以純化小鼠腹水IgG為例

1. 樣本處理：取腹水樣本500 μL，不足的加入結合洗滌液補足500 μL，若樣本中有較多蛋白沈澱離心後取上清進行實驗，可提高抗體純度；

2. 磁珠預處理：將抗體純化磁珠渦旋振蕩30s，使其充分重懸，取100 μL 10%（v/v）磁珠置於另一新1.5 mL EP管中，磁吸後棄上清，用1 mL結合洗滌液洗滌2次，磁性分離後棄上清；

註意：磁珠量可根據樣本中抗體含量調節

3. 抗體吸附：向步驟2磁珠中加入步驟1處理的樣本，渦旋混勻，在室溫下（約25℃）置於翻轉混合儀或者手動輕柔翻轉EP管，使磁珠與樣本充分接觸，翻轉15 min後磁性分離，移走上清液；

4. 磁珠洗滌：向EP管中加入1 mL結合洗滌液，振蕩重懸後磁吸，棄上清，重覆操作3次；

5. 抗體洗脫：在上述完成磁珠洗滌的EP管中加入 0.5~1.0 mL洗脫液，用移液器吹打或者渦旋震蕩下迅速重懸，然後在室溫下（約 25℃）置於翻轉混合儀或者手工輕輕翻轉 EP管，翻轉10 min後進行磁性分離，收集上清液至新的EP 管。

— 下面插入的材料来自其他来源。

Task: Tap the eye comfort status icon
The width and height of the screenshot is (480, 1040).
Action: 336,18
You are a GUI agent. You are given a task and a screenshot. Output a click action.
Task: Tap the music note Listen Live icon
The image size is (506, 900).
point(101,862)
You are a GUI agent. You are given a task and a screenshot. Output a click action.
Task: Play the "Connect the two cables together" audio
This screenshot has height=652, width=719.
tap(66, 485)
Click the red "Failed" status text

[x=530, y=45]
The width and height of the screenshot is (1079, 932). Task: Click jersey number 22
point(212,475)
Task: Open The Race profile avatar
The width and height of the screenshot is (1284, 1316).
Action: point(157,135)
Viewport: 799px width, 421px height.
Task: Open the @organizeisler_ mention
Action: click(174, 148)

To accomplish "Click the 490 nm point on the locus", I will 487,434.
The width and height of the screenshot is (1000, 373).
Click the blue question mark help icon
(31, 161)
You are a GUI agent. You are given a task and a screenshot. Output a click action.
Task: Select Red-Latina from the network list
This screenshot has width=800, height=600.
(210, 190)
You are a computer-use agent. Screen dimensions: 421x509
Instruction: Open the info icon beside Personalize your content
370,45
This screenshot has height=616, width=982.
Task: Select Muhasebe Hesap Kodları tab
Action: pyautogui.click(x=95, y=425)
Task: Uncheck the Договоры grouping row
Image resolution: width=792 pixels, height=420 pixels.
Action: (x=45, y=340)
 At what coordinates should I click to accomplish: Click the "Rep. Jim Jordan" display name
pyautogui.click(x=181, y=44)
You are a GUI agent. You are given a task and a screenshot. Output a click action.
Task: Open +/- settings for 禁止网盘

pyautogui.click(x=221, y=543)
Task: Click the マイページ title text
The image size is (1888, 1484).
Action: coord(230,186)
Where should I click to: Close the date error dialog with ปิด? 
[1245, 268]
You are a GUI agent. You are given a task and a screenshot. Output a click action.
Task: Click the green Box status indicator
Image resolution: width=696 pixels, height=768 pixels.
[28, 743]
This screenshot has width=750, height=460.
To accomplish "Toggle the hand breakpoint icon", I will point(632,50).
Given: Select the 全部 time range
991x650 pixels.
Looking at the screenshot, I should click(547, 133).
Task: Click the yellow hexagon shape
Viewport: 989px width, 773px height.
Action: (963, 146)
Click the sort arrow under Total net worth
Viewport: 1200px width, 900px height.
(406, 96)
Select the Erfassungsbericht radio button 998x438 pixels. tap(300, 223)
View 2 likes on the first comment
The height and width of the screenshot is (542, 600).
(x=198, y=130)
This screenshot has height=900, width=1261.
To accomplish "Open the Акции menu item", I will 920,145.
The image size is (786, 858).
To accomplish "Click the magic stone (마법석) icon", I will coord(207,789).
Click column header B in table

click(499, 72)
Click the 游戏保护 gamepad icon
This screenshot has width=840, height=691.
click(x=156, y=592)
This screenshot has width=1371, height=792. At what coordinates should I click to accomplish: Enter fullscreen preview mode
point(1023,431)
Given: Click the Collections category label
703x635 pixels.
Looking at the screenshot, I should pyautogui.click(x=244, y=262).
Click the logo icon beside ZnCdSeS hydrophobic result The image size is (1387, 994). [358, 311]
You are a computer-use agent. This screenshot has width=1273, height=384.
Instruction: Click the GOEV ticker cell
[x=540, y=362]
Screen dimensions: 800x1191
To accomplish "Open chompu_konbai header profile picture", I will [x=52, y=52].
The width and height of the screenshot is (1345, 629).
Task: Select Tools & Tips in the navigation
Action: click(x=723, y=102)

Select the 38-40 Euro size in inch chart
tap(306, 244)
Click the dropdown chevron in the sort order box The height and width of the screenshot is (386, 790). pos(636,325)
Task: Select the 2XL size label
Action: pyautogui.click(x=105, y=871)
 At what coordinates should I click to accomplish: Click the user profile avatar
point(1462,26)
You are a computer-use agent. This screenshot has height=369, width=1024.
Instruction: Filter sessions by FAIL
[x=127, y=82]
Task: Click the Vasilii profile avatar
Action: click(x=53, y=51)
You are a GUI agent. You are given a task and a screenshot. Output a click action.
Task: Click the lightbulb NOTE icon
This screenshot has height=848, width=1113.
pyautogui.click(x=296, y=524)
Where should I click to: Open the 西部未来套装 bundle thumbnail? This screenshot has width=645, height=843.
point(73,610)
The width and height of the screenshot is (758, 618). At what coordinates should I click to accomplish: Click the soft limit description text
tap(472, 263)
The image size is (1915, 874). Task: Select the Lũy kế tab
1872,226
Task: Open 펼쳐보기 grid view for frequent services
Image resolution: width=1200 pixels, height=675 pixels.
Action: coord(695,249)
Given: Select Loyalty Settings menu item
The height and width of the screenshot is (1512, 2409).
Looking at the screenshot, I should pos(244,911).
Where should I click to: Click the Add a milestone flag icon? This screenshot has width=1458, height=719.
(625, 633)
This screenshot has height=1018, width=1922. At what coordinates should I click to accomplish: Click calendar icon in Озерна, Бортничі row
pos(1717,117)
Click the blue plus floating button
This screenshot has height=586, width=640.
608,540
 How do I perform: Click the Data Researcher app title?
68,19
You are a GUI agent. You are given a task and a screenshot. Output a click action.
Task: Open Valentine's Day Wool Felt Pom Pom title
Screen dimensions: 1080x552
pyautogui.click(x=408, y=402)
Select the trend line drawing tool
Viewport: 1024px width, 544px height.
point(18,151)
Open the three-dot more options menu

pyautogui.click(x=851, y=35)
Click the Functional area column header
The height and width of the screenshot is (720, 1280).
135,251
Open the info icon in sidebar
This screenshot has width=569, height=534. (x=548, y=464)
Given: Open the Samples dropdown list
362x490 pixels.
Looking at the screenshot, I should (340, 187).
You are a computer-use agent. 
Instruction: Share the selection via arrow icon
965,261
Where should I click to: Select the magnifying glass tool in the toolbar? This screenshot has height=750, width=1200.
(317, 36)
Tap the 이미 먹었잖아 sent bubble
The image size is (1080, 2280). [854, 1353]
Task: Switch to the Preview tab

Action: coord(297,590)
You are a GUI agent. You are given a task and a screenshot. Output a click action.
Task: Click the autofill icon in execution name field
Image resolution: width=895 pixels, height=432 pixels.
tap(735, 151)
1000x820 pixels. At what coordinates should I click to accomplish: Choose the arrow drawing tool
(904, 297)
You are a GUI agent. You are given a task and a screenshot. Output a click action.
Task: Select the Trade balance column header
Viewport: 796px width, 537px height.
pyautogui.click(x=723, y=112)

6. 抗體中和：在步驟 5 抗體洗脫液中加入一定量的中和液，一般為抗體洗脫體積的 1/10，最終使洗脫的抗體pH 值保持中性環境，以利於維持抗體的生物活性，避免抗體失活；

7. 磁珠後處理： 使用後的磁珠用 洗脫液 洗滌2 次，磁性分離，棄上清液；接著用 結合洗滌液洗滌3 次，磁性分離，棄上清液，加入200 µL保存液重懸磁珠，置於2~8℃保存。